**Document**

5.2.1. First try or two: Hashicorp’s Plugin system

My first approach to modularity revolved around Hashicorp’s plugin system. The goal was to choose specific things Gofer would NOT do natively and provide a good interface that developers could write code against to expand its functionality.

The problem with modularity is that it conflicts with the previously mentioned value of simplicity. Writing a single program that does a number of things is simple, the code works with the other code and all is well. Writing something that has to be modular is difficult, it essentially requires predicting the future. Interfaces need to provide the user with enough flexibility for them to achieve their goals, but it’s impossible to predict everyone’s use case. Furthermore, large interfaces are a pain for developers to grok and develop for. Ideally the interface is set and you nailed it so perfectly that no further changes need to be made. A rare, potentially impossible event for any used software. Instead you try to keep the interface small, general, and focused on the task at hand.

Initially I chose Hashicorp’s plugin system due to familiarity. I’ve considered writing extra tooling for Vault and Consul and found it liberating that all I had to do was write some go code against an interface and bam! It would work. The initial version of Gofer touted this plugin system around a few key areas:

An object store so that it was easy for users to store various assets. A secret store so that users could easily inject secrets into their pipelines. And a system I called “triggers” which were various event based plugins that would enable users to run their pipeline based on some external event like the passage of time. The scheduler, which was the container orchestrator Gofer interfaced with to actually run the container.

**Data section**
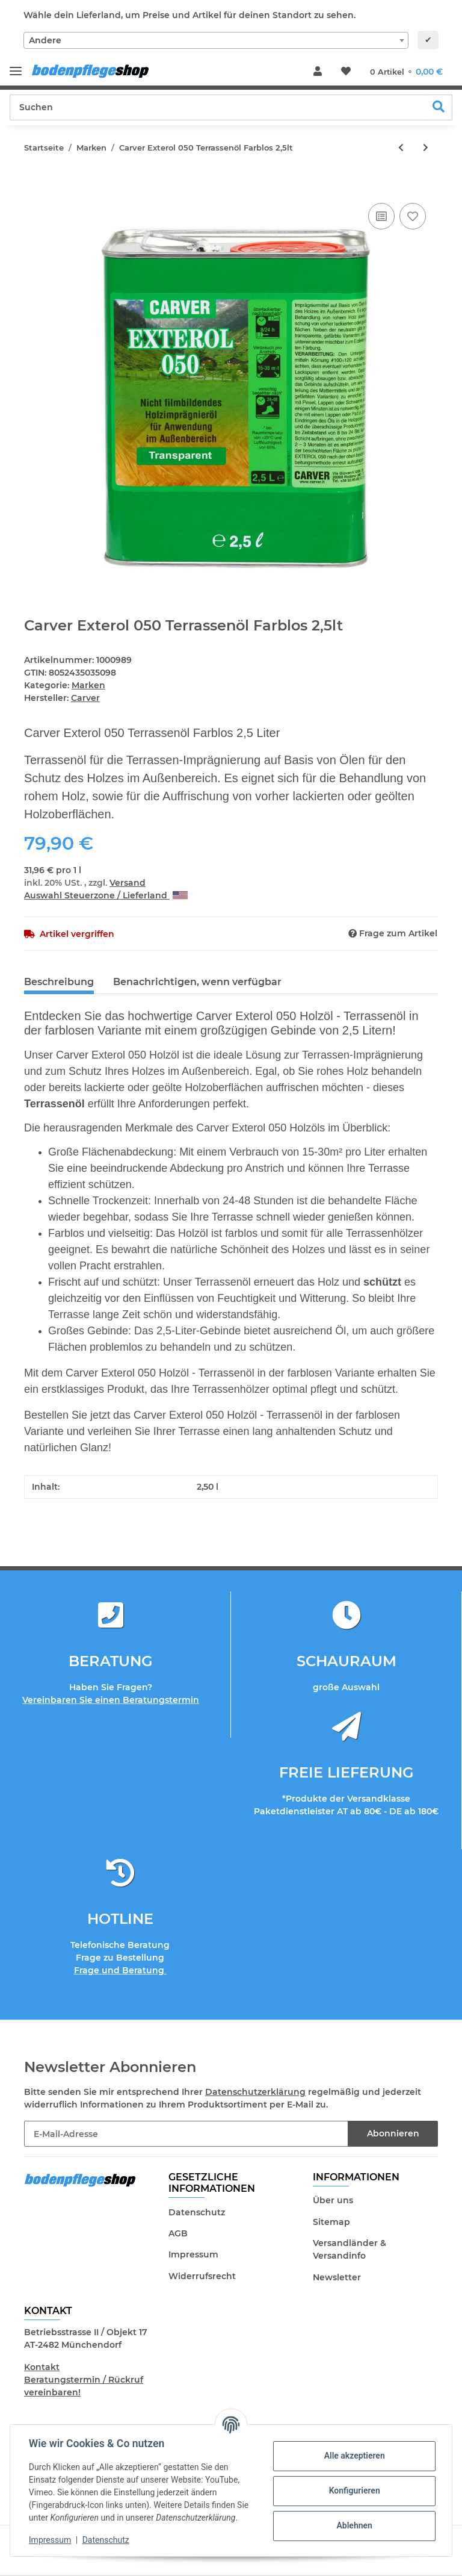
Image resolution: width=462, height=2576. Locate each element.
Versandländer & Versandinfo (349, 2249)
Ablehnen (353, 2525)
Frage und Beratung (120, 1970)
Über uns (333, 2200)
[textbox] (216, 40)
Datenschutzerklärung (255, 2091)
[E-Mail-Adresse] (186, 2134)
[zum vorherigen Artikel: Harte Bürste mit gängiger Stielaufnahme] (401, 148)
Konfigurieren (353, 2490)
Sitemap (331, 2222)
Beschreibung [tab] (59, 982)
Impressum (193, 2254)
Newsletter (337, 2277)
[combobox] (215, 40)
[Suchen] (218, 107)
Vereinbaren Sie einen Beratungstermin (110, 1699)
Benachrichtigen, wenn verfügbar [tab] (197, 982)
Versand (127, 882)
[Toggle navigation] (16, 65)
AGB (178, 2233)
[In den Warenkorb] (33, 186)
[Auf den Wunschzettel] (412, 216)
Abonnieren (393, 2133)
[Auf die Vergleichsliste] (381, 216)
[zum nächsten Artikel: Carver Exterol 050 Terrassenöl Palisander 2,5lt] (425, 148)
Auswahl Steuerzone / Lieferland (106, 895)
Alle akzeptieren (353, 2455)
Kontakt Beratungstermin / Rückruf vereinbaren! (83, 2380)
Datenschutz (196, 2212)
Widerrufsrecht (202, 2276)
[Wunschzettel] (345, 72)
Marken (88, 685)
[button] (317, 72)
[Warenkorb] (406, 72)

**Job A**
Reproduce verbatim the rows between the line holding "[zum vorherigen Artikel: Harte" and the line holding "Vereinbaren Sie einen", inclusive.
**Job B**
Continue the text on Gofer's plugin system from the point where it stops.
The text and the rows are unrelated to each other.

**Written answer A**
[zum vorherigen Artikel: Harte Bürste mit gängiger Stielaufnahme] (401, 148)
Konfigurieren (353, 2490)
Sitemap (331, 2222)
Beschreibung [tab] (59, 982)
Impressum (193, 2254)
Newsletter (337, 2277)
[combobox] (215, 40)
[Suchen] (218, 107)
Vereinbaren Sie einen Beratungstermin (110, 1699)

**Written answer B**
From the get go the plugin system had a bit of a learning curve. How Hashicorp’s go-plugin system worked was that it created a new process to house the plugin code and then communicated with that code through a RPC interface. I found myself struggling to make it easy for developers who weren’t familiar with the system already. While that is a solvable problem I found the other problems not quite as solvable. To “install” a plugin the main binary would need to download the repo, compile it with Go, and then attempt to start it up. Initially I found the security implications of this a bit worrying, but over time it was the issue of the operator’s experience that really did me in. I found orchestrating this process a bit cumbersome and hard to explain why this had to be done with people who are unfamiliar with Hashicorp’s system. I also had a vision for plugins which are written in any language and I decided to chase that vision.

5.2.2. Third try: Everything is a container!

After souring on the implementation of the previous plugin system I took a step back and tried to decide what the right move was. There were some steps in-between, but the next major idea was the prospect of everything being a container. This mantra sounded good in my head, just like the realization that everything is a file in Linux. Plugins being containers have some real-world, concrete advantages though: It mirrors the advantages of the RPC implementation go-plugin has. You can write the plugin in any language that can implement the API (which is in REST). Gofer is already familiar with how to run and manage containers, making the plugin system just launch containers keeps things standardized. There isn’t any need to attach the Go compiler along with Gofer anymore just to install plugins easily.

Seemingly solving the issue I had with go-plugin and providing a consistent operating model to how Gofer works(It just runs containers!). I also went back to the drawing board and made sure I was taking the opportunity of a refactor to consider all parts of the trigger system. I realized that triggers were only one piece of the puzzle for what is essentially a plugin system for pipelines. A pipeline might want to do more than just be notified when to run, it might want to report its run somewhere like telemetry or simply Slack. Or maybe a pipeline would like a repository automatically loaded into Gofer’s object store before it runs. This caused me to rename “triggers” to “extensions”.

When the Gofer control plane starts up it launches these “extensions” and can subscribe pipelines to those extensions with information the pipeline provides. This new design means that extensions are fairly flexible in what they can do and since they can communicate directly with the Gofer API they have a large amount of data they can work with to perform various actions.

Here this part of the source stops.